(Records drawn from a dataset)
# # # # # # #

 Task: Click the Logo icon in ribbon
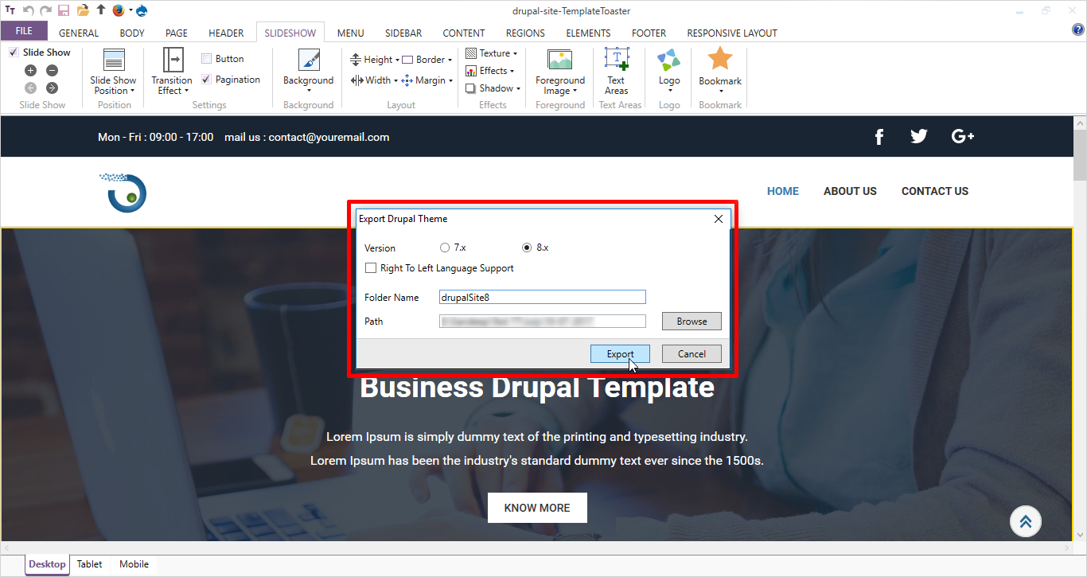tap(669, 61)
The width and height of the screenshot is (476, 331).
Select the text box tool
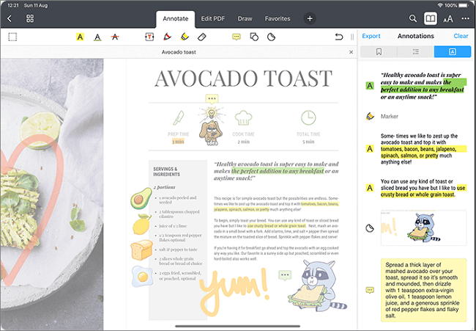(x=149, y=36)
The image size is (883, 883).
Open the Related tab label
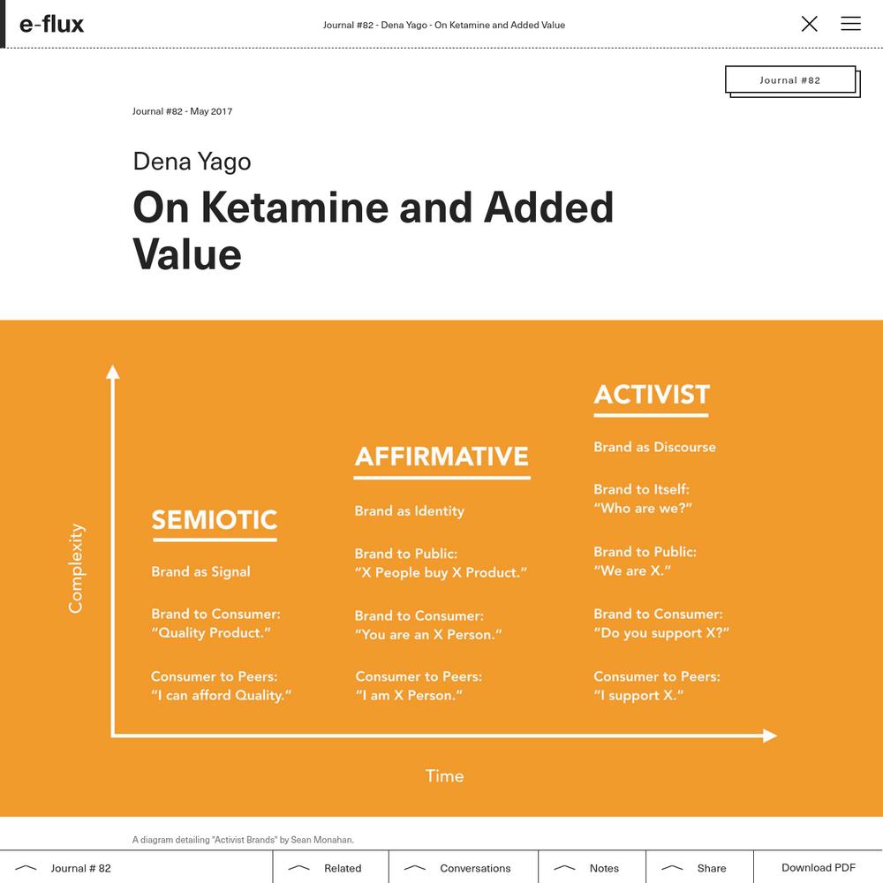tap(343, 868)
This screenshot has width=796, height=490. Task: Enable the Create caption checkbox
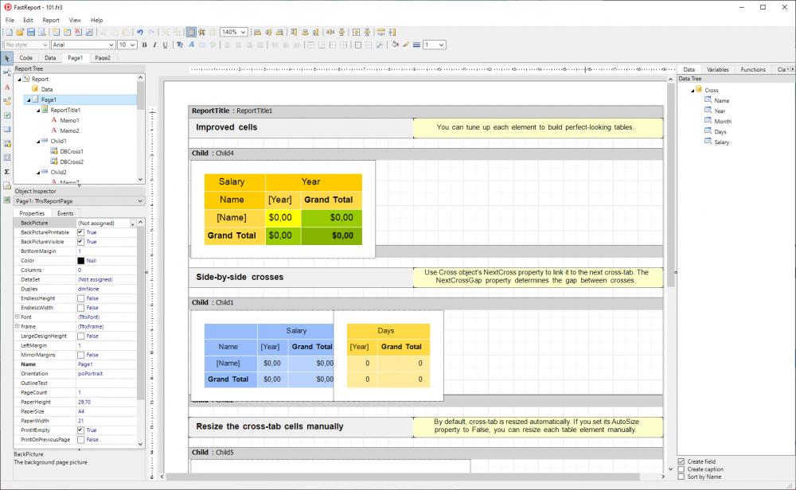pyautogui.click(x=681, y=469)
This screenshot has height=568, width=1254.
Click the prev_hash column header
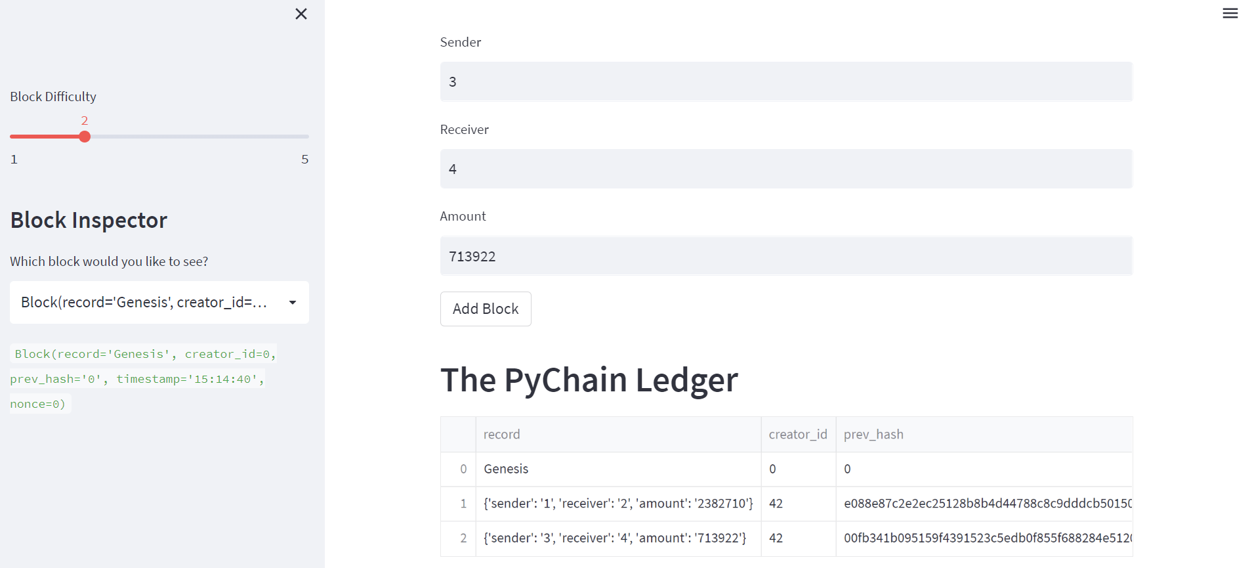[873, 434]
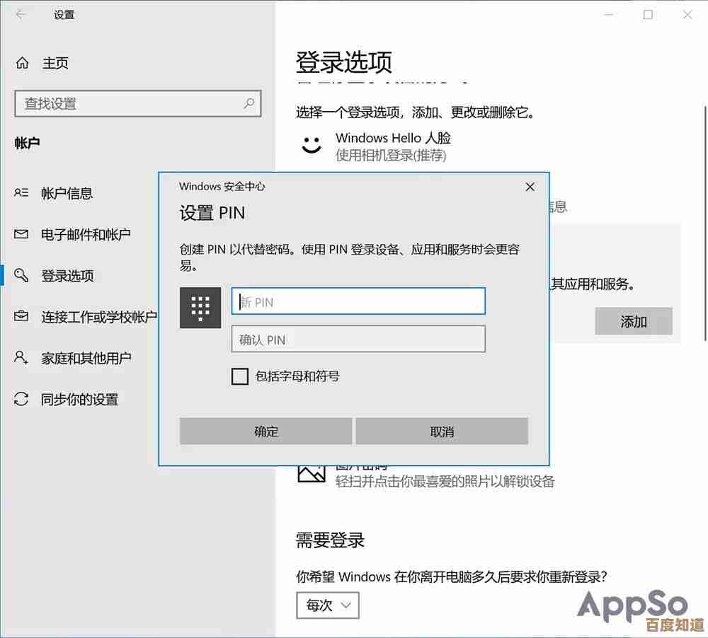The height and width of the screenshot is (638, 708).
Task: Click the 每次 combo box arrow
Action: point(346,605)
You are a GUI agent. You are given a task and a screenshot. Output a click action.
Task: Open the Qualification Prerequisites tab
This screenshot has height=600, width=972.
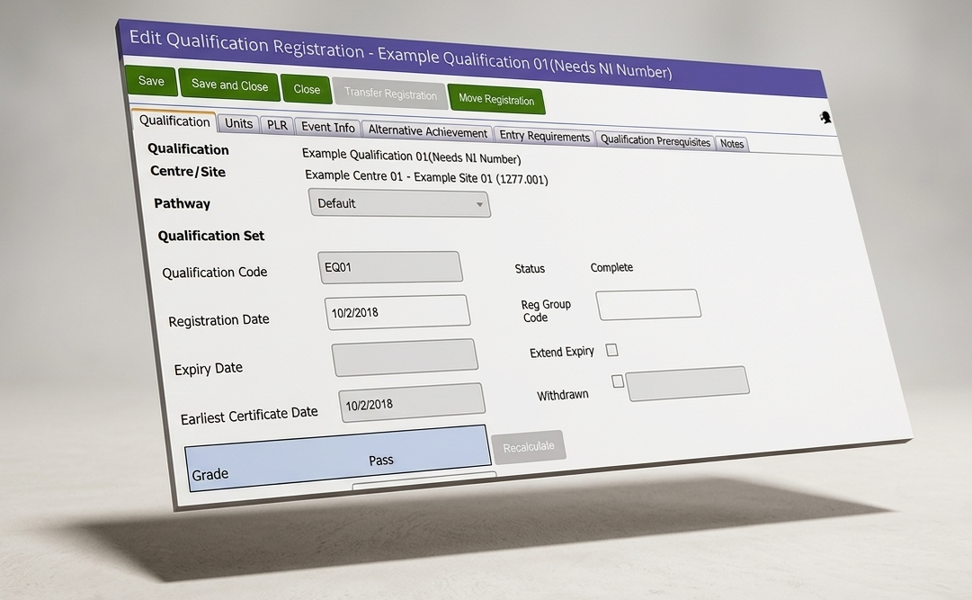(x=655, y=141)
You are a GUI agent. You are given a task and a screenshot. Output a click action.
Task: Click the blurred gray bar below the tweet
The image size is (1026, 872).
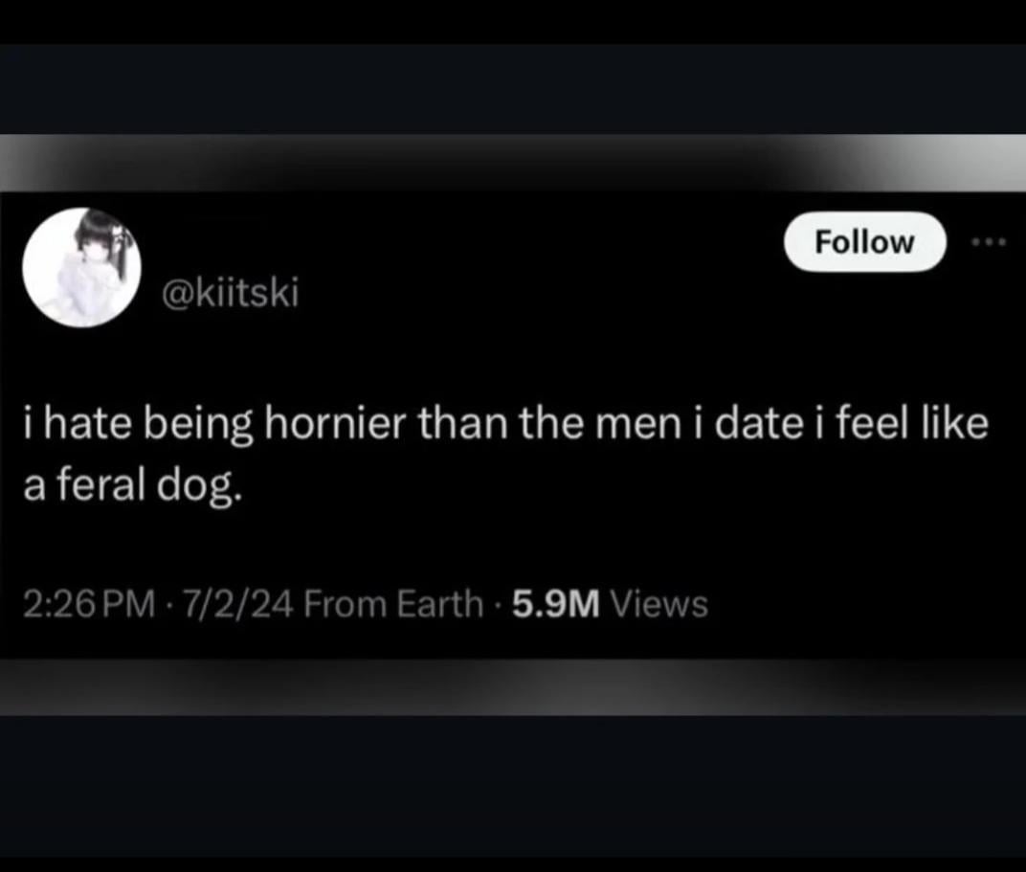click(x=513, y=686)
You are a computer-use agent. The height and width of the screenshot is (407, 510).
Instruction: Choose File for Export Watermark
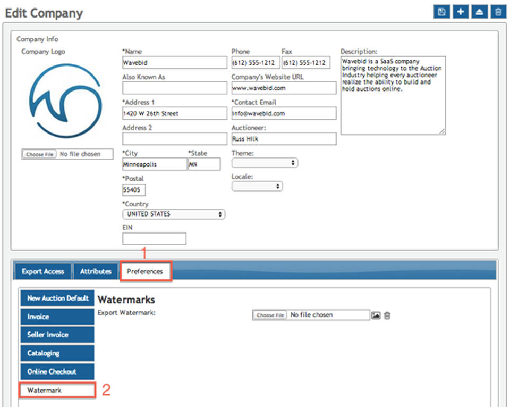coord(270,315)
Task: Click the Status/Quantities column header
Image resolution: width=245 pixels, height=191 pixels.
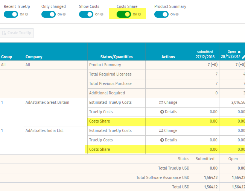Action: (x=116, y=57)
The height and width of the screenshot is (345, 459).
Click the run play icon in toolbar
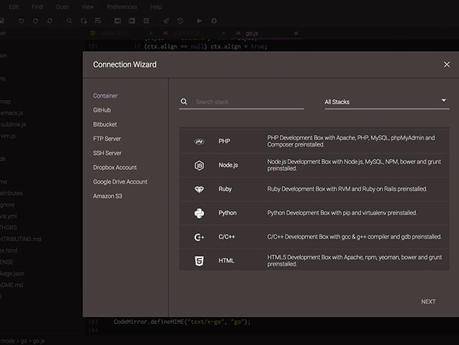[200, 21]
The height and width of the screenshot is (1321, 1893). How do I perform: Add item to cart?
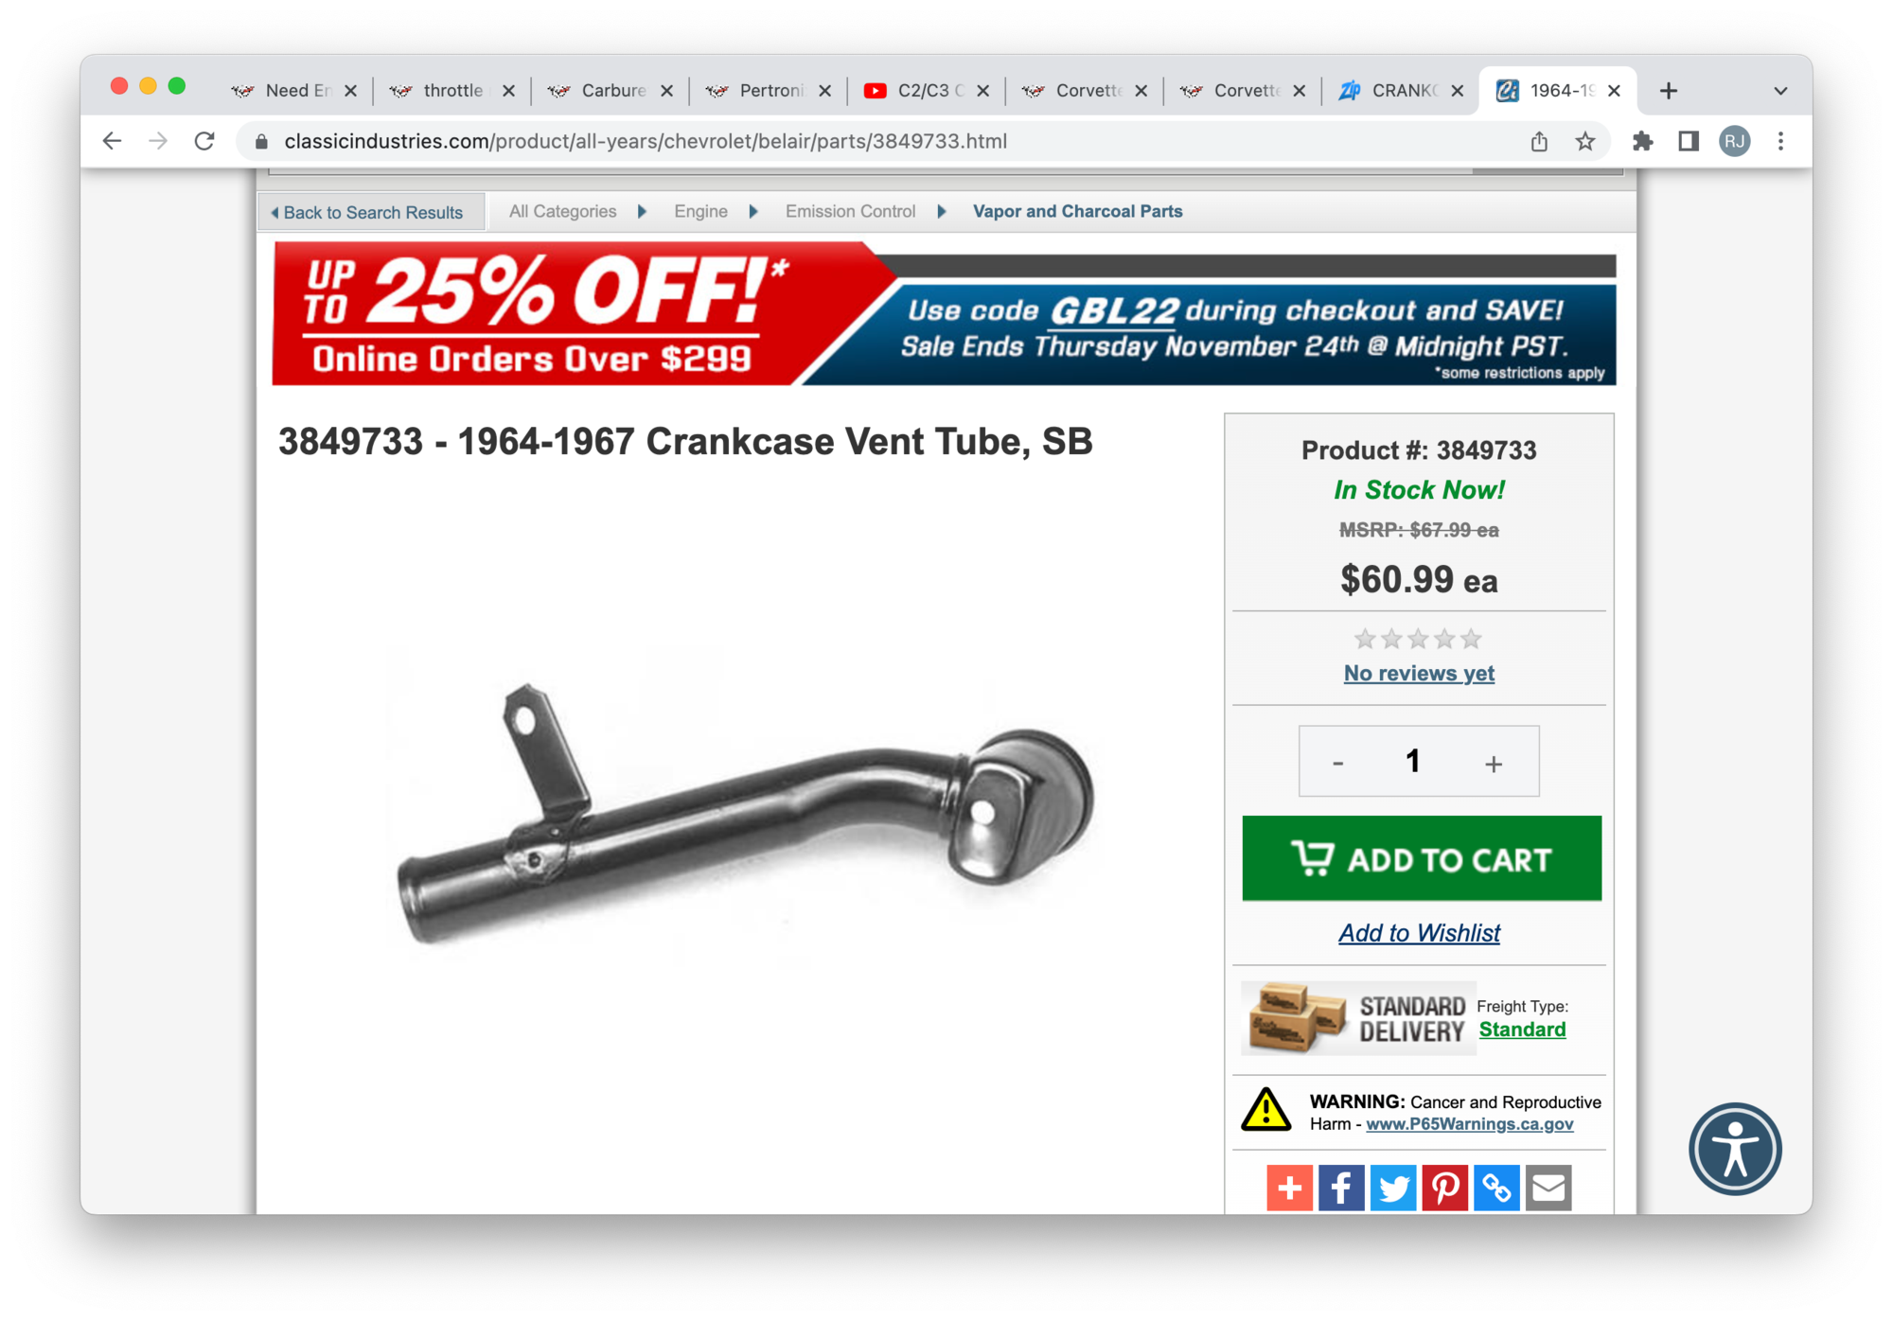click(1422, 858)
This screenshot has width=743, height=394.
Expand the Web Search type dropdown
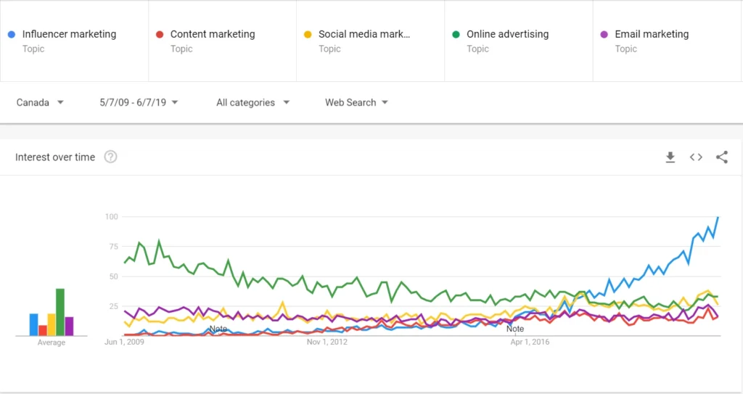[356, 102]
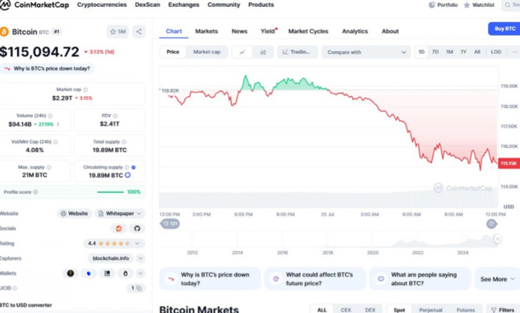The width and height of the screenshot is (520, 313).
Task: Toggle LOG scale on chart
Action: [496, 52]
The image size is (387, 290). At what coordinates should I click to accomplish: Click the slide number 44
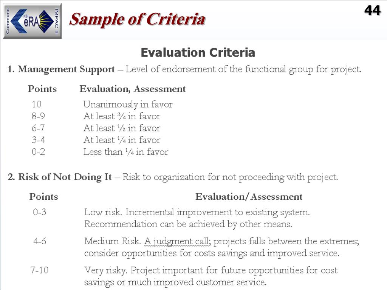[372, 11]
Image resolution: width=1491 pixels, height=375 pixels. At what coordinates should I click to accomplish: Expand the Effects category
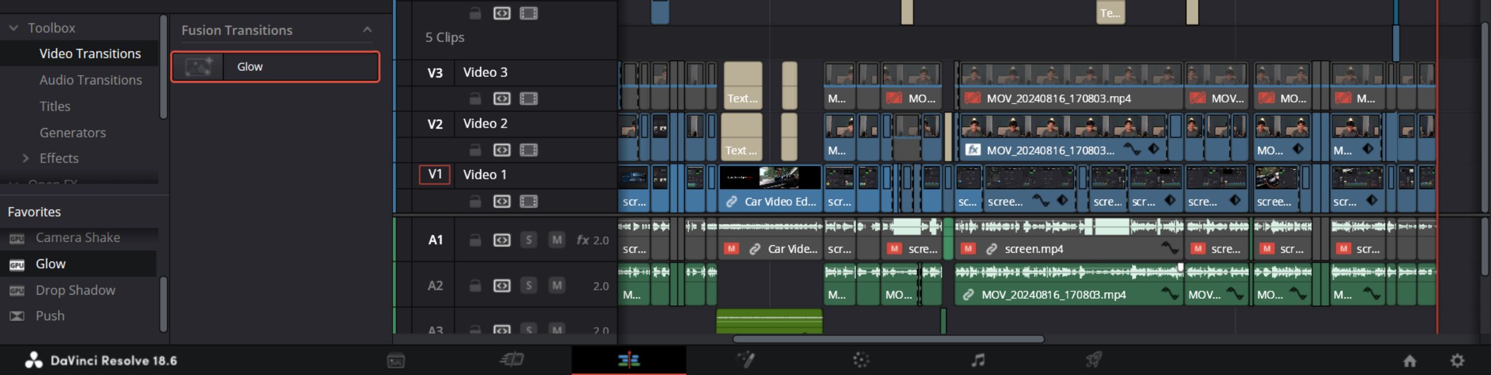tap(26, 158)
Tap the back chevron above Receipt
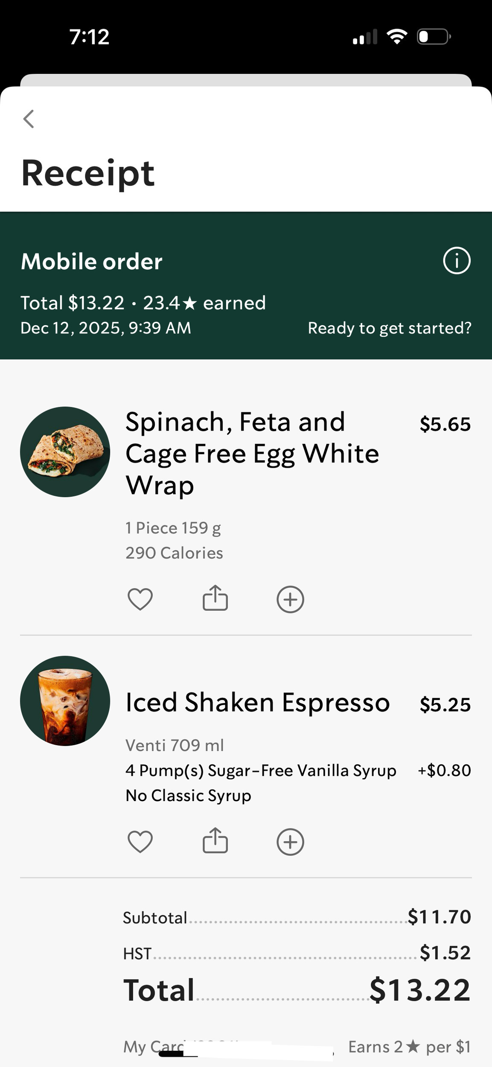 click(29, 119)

# # # # # # #

§ DIRECTIONS FOR THIS TASK
Pictures are to be left out; the records above must be repeated word for word.

§ EXERCISE ANSWER
 Task: Click the Logo icon in ribbon
tap(669, 61)
The width and height of the screenshot is (476, 331).
Select the text box tool
(x=149, y=36)
The image size is (883, 883).
Open the Related tab label
tap(343, 868)
This screenshot has width=796, height=490. Task: Enable the Create caption checkbox
pyautogui.click(x=681, y=469)
This screenshot has height=568, width=1254.
Click the prev_hash column header
[873, 434]
The height and width of the screenshot is (638, 708).
Task: Click the 每次 combo box arrow
Action: point(346,605)
You are a GUI agent. You are given a task and a screenshot. Output a click action.
Task: Open the Qualification Prerequisites tab
This screenshot has height=600, width=972.
(x=655, y=141)
You are a GUI agent. You are given a task and a screenshot. Output a click action.
Task: Click the blurred gray bar below the tweet
The image size is (1026, 872).
click(x=513, y=686)
You are a computer-use agent. The height and width of the screenshot is (407, 510).
Instruction: Choose File for Export Watermark
coord(270,315)
Task: Click the Status/Quantities column header
Image resolution: width=245 pixels, height=191 pixels.
Action: (x=116, y=57)
The height and width of the screenshot is (345, 459).
Click the run play icon in toolbar
[200, 21]
The height and width of the screenshot is (1321, 1893). How do I perform: Add item to cart?
click(1422, 858)
This screenshot has width=743, height=394.
Expand the Web Search type dropdown
[356, 102]
The width and height of the screenshot is (520, 313).
Task: Toggle LOG scale on chart
Action: [496, 52]
The image size is (387, 290). At what coordinates should I click to accomplish: Click the slide number 44
[372, 11]
Image resolution: width=1491 pixels, height=375 pixels. At what coordinates should I click to accomplish: Expand the Effects category
tap(26, 158)
Tap the back chevron above Receipt
 click(29, 119)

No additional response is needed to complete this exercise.